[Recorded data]

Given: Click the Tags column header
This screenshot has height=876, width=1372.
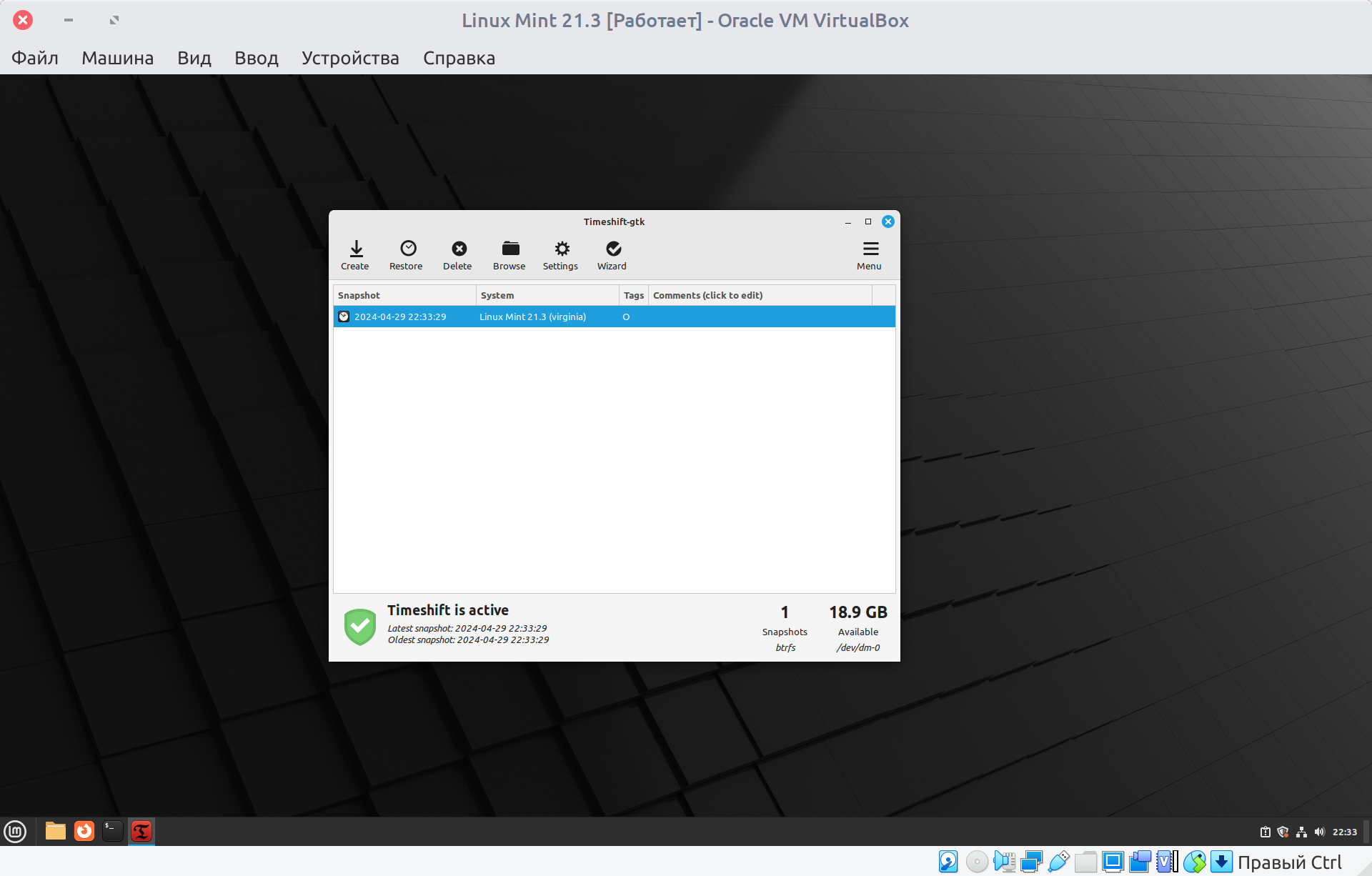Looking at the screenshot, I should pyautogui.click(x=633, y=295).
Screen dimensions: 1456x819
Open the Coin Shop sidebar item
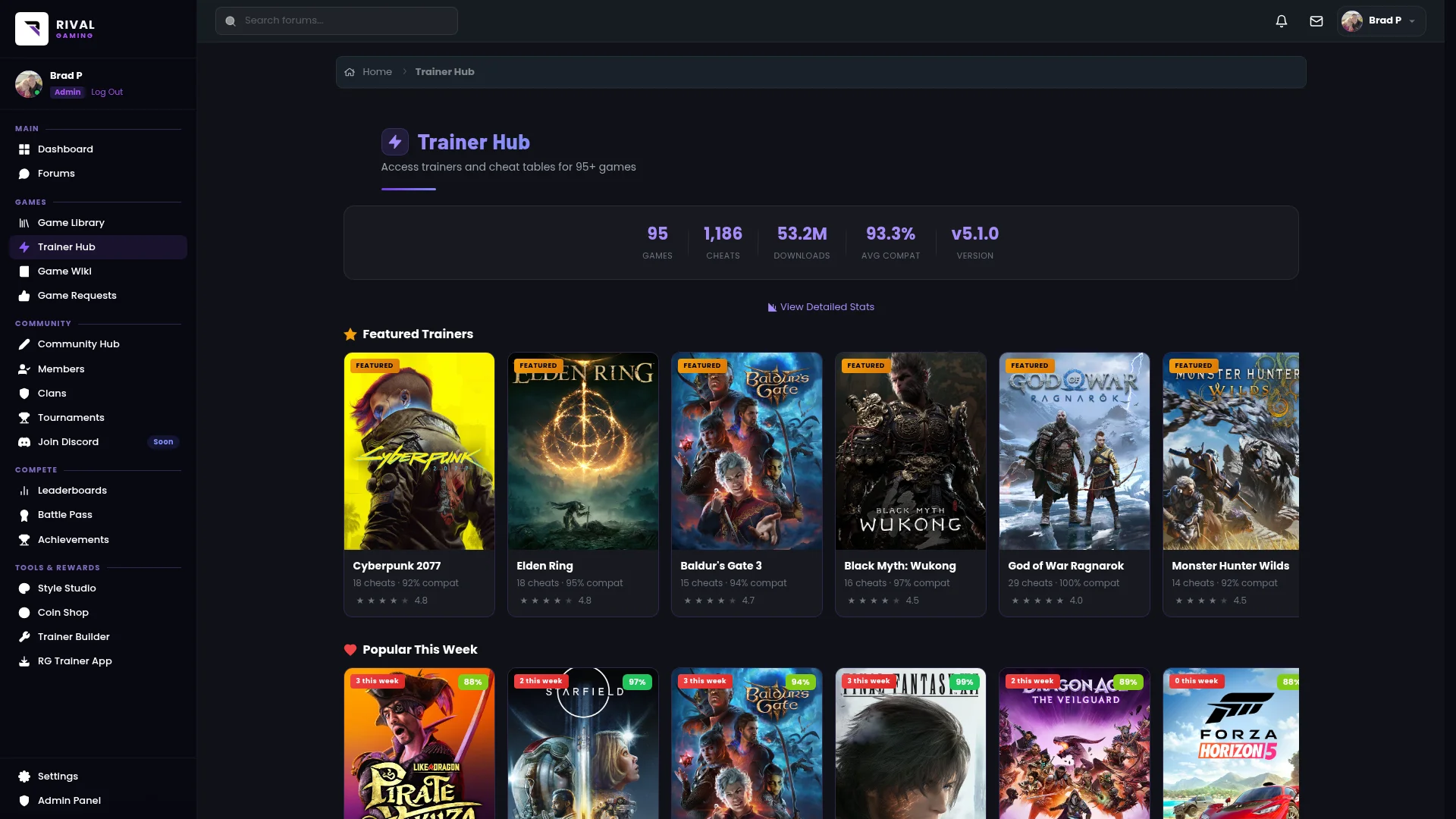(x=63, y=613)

* What this task involves
The reply should hold every entry above, given again exactly, but not a single picture.

* Result
Given: Click the Tags column header
This screenshot has height=876, width=1372.
Looking at the screenshot, I should pyautogui.click(x=633, y=295).
Screen dimensions: 1456x819
Open the Coin Shop sidebar item
(x=63, y=613)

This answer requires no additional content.